One evening, we landed at a family-run spot on Newington Green roundabout. Khalid ordered a meze for us. My best friend, Nisar, was familiar with some of the items, having eaten out more often than I had at that age. But I could barely pronounce the names of the dishes I tried, all of which were alien to my palate: humus, tarama, cacik, halloumi, babaganoush, lahmacun, dolma, and pita bread.
As a teenager, I wasn’t impressed—everything was cold, and coming from a Guyanese house, I wasn’t used to that. However, I did like one thing: cacik (known as tzatziki in Greek). The creamy, tangy yogurt paired perfectly with the bread and turned out to be surprisingly refreshing and satisfying. When the hot dishes arrived, I was thrilled to discover that cacik went beautifully with every kind of grilled meat and also worked with the salad and rice.
As I got older, Turkish cuisine gained more recognition in London, especially in my new neighborhood of Dalston, home to the famous Mangal restaurant. I discovered the Greek islands in my twenties, visiting Paros, Ios, Corfu, Spetses, and Poros. The one thing I always ordered was tzatziki. It was incredible, but when I returned home and tried to recreate it, it never tasted the same. Why?
Because the Greeks have the best yogurt in the world.

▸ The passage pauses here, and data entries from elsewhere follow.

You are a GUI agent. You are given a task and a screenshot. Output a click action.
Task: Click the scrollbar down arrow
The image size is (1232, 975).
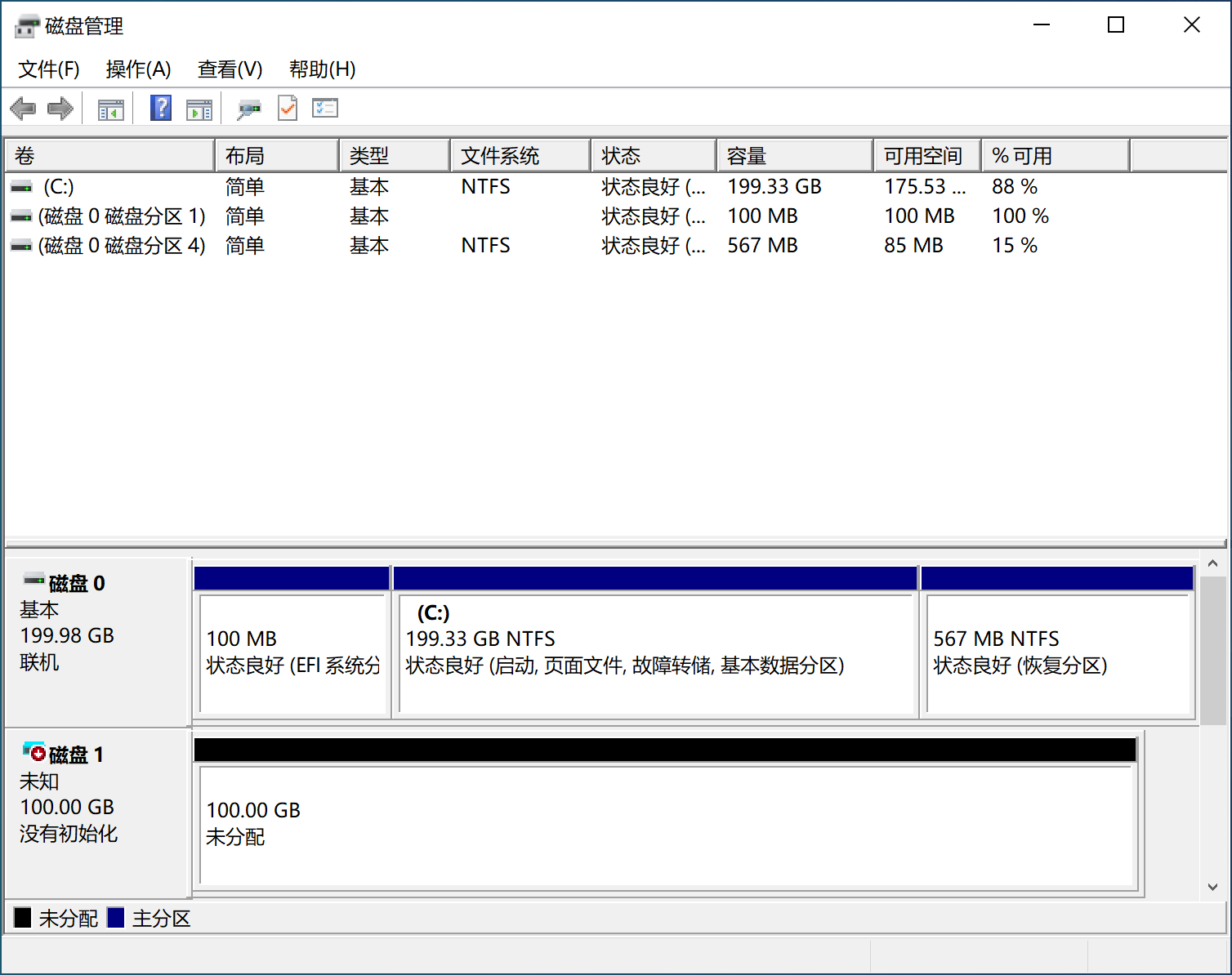pyautogui.click(x=1212, y=887)
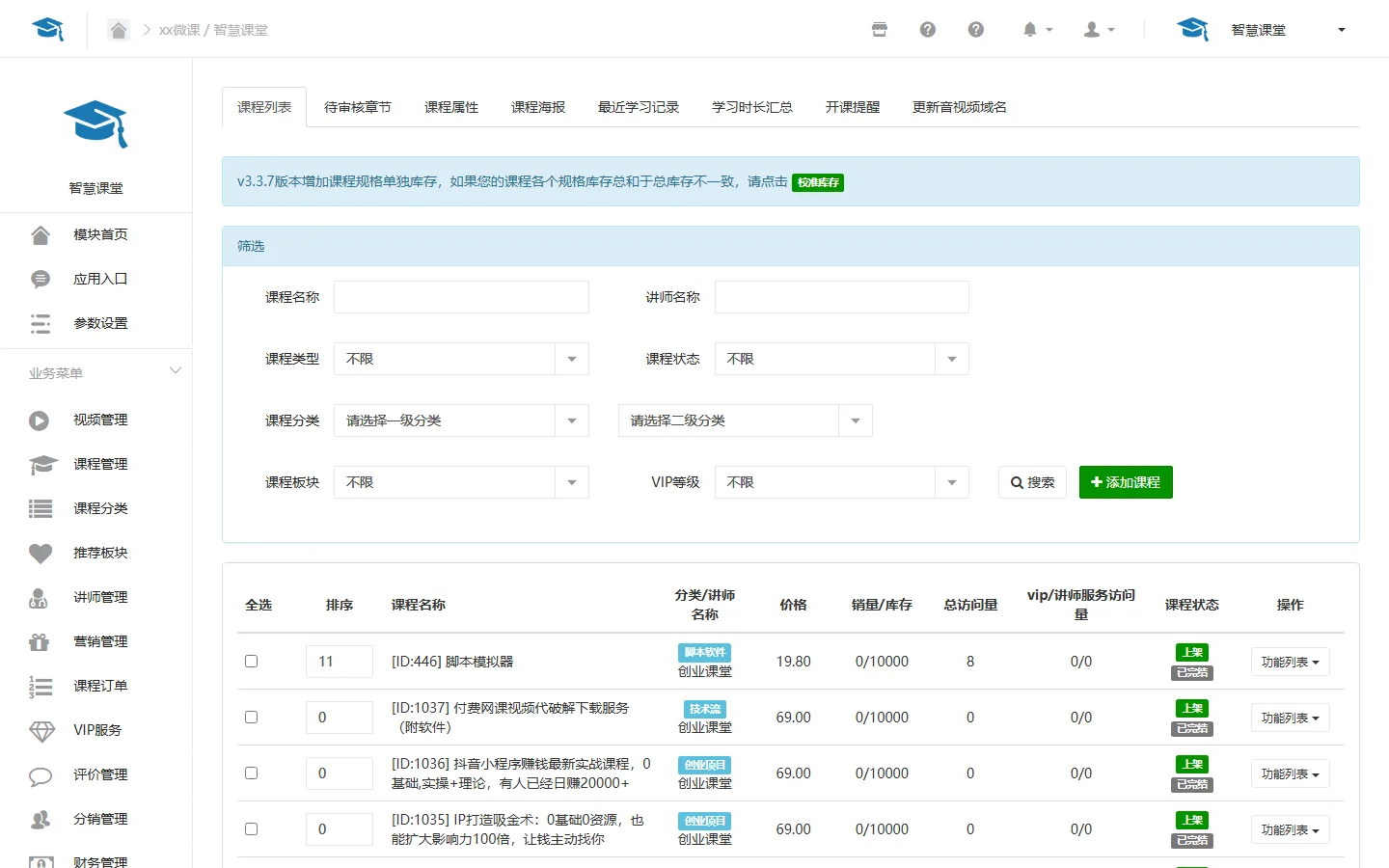Tick the checkbox for 脚本模拟器 course

251,662
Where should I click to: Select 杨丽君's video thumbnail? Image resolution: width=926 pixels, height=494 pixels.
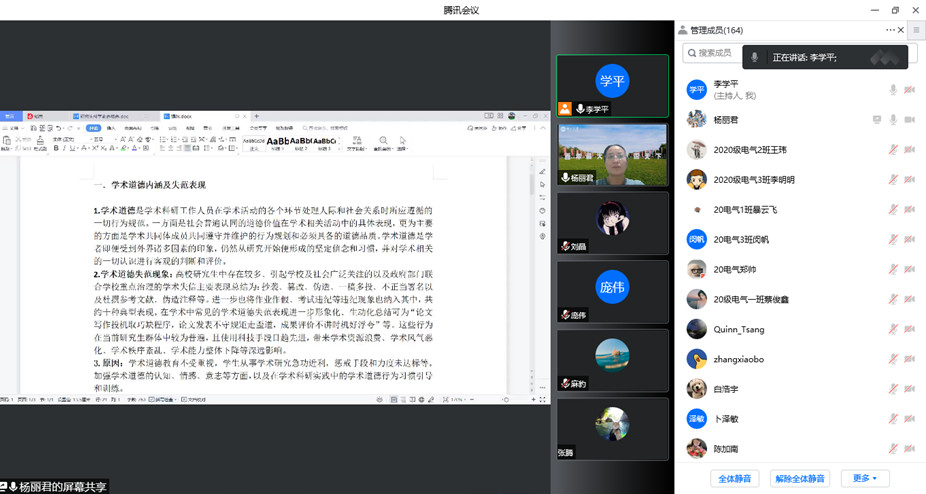tap(612, 153)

And because I was making it wrong.
My attempts at tzatziki morphed into something far removed—a yogurt-based dip with mint, coriander, onion, tomato, and a splash of hot pepper sauce. My Guyanese influence had led me astray. But my wife, ever the tzatziki purist, teased and prodded me into sticking to the basics: full-fat yogurt (Fage), dill, garlic, lemon, olive oil, paprika, salt, and pepper. I’d been happily living with this version for years until a trip to Crete earlier this year revealed yet another twist.
After a swim, I walked back into the house we’d rented to find my sister piling heaps of salt onto a bowl of grated cucumber. Horrified, I yelled, “Stop! What are you doing?”
“Making tzatziki,” she replied calmly.
“Why so much salt?”
“Salt draws out the moisture.”
She tilted the bowl to one side, gave me a snarky look, and jumped into the pool. I was skeptical, but curiosity got the better of me. Thirty minutes later, I returned to find a puddle of lime-green liquid at the bottom of the bowl.
During our dinner of roast chicken, crispy pan-fried potatoes, Greek salad and local greens, I admitted that her tzatziki was far superior to mine and absolutely delicious with the meal: grated cucumber with just the right texture, pungent garlic, subtle dill, lemon, and luxuriously creamy Greek yogurt. So I now use her proper recipe, below.
My Sister’s Recipe!
2 cups of full fat yoghurt—none of that watery low-fat gloop
Half a cucumber - grated, salted and drained—squeeze out all the moisture after draining.
Nice sprig of dill - washed and finely chopped
1 large garlic clove finely chopped or crushed
Juice of 1 lemon
Salt and pepper
Pinch of paprika
Large tablespoon Extra Virgin Olive Oil - EVOO
Method:
Throw all ingredients, apart from EVOO, into a nice bowl and mix—add EVOO at the end for the drizzle effect.
Add more/less lemon/garlic for preference.
Serve with fries, roast potatoes, meatballs/kebabs or just enjoy with salad and warm pita.